* [Exercise details]
Could you write out the records starting at the line that contains "Where should I" and ending at the line that contains "Action: (x=457, y=131)", substituting "Resume" for "Pause" and keeping everything else the same? Leave the pictures out of your answer.

* [Data]
_ _ _ _
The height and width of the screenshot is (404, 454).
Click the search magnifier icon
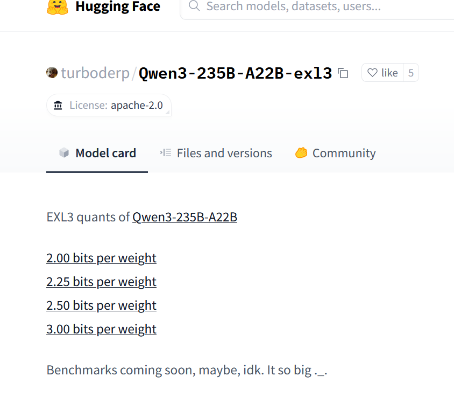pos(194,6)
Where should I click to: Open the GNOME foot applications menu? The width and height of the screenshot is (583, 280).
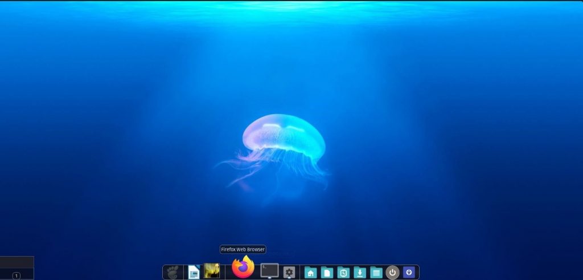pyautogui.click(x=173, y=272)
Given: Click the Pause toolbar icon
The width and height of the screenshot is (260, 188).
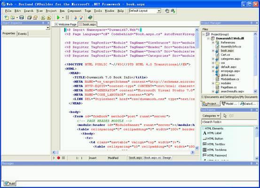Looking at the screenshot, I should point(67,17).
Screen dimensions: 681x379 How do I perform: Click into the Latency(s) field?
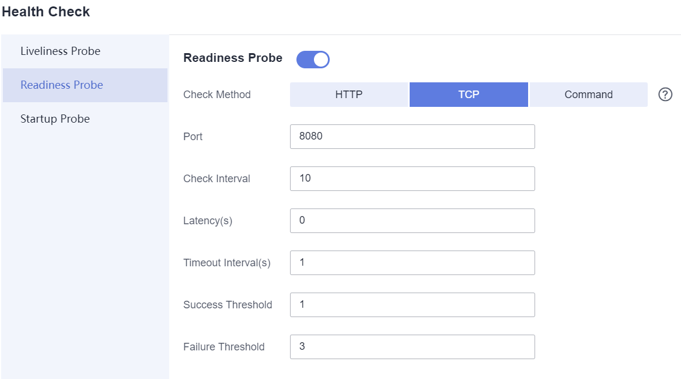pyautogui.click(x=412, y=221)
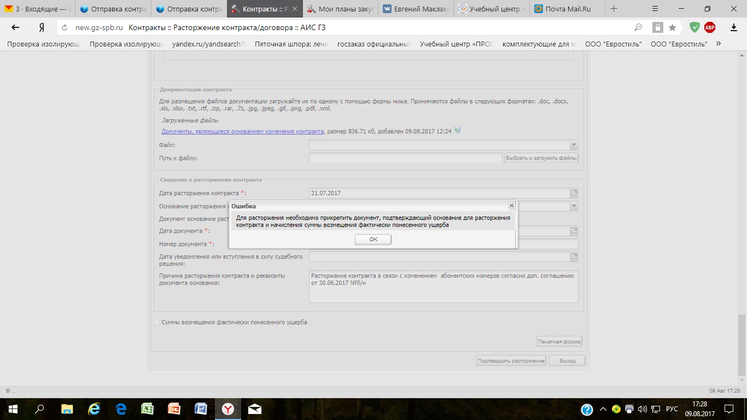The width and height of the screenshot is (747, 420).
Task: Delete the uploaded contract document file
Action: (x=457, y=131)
_ _ _ _
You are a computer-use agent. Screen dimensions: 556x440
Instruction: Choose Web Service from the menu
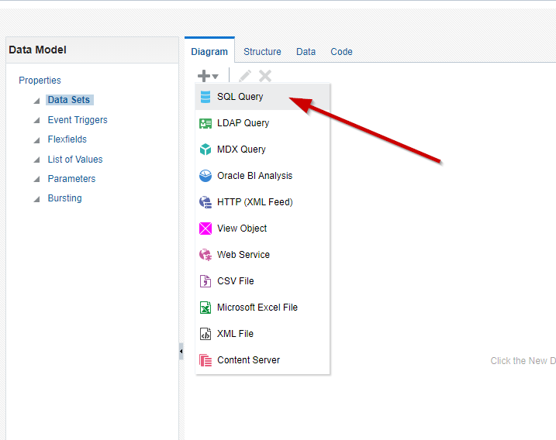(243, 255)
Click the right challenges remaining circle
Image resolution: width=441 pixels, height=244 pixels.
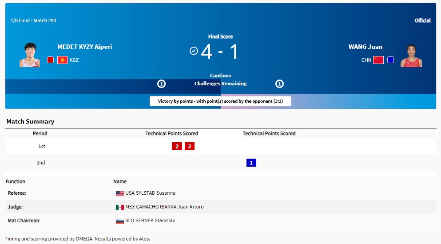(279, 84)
_ _ _ _
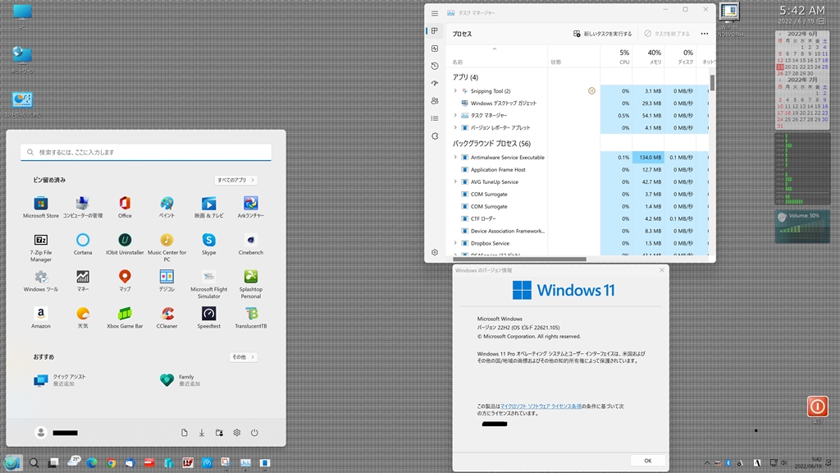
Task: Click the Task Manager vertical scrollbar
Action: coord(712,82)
_ _ _ _
* [Solution for this problem]
Where should I click to: Open the GNOME foot applications menu? The width and height of the screenshot is (583, 280).
pyautogui.click(x=173, y=272)
Given: Click the Resume toolbar icon
The width and height of the screenshot is (260, 188).
Looking at the screenshot, I should point(67,17).
Screen dimensions: 681x379 How do I perform: Click into the Latency(s) field?
pyautogui.click(x=412, y=221)
The width and height of the screenshot is (747, 420).
Task: Delete the uploaded contract document file
Action: (x=457, y=131)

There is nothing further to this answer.